The current COVID-19 eye infection rate is not clear, but through recent research reports and our clinical observations, we have found a small number of COVID-19 patients with ocular surface infection. The patients in cases 1 and 2 reported in this article first went to the ophthalmology clinic. The 3 ophthalmologists and 1 nurse all took protective measures such as wearing a mask, 75% ethanol spray, and hand washing. None of the 3 doctors has any Discomfort. The nurse’s blood tests found that the lymphocyte count and proportion had decreased. After isolation and symptomatic treatment combined with traditional Chinese medicine (medicine unknown), she is now back to normal.

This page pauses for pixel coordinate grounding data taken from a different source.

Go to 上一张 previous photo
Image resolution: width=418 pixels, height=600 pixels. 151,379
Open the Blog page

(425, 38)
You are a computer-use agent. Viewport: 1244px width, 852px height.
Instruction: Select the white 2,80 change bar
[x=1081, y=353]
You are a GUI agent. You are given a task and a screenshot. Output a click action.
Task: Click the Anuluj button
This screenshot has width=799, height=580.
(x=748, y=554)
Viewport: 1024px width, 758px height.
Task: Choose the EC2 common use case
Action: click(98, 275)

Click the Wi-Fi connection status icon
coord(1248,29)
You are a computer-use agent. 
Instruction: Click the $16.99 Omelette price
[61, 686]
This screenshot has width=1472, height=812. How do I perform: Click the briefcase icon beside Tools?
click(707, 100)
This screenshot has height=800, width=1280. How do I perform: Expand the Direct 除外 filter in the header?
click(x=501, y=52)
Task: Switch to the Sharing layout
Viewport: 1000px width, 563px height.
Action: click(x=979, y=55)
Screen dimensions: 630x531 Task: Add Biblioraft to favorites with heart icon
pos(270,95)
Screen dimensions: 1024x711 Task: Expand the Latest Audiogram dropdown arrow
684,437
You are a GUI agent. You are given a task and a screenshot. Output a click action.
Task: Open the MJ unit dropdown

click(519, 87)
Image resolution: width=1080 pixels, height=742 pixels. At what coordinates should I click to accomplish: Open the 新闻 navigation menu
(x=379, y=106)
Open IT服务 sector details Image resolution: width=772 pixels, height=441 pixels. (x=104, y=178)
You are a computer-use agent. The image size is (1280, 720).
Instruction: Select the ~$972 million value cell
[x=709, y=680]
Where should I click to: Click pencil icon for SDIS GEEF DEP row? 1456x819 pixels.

Therefore, ophthalmic medical workers must not only do a good job of personal protection in medical work, but also summarize the early manifestations and clinical characteristics of COVID-19 eye infections, research and determine rapid detection methods, and focus on screening the first patients with conjunctivitis. To explore the COVID-19 eye infection rate and the possibility of infection and preventive measures.

Conflict of interest statement: The author of this article is responsible for the authenticity of the reported materials, and there is no conflict of interest.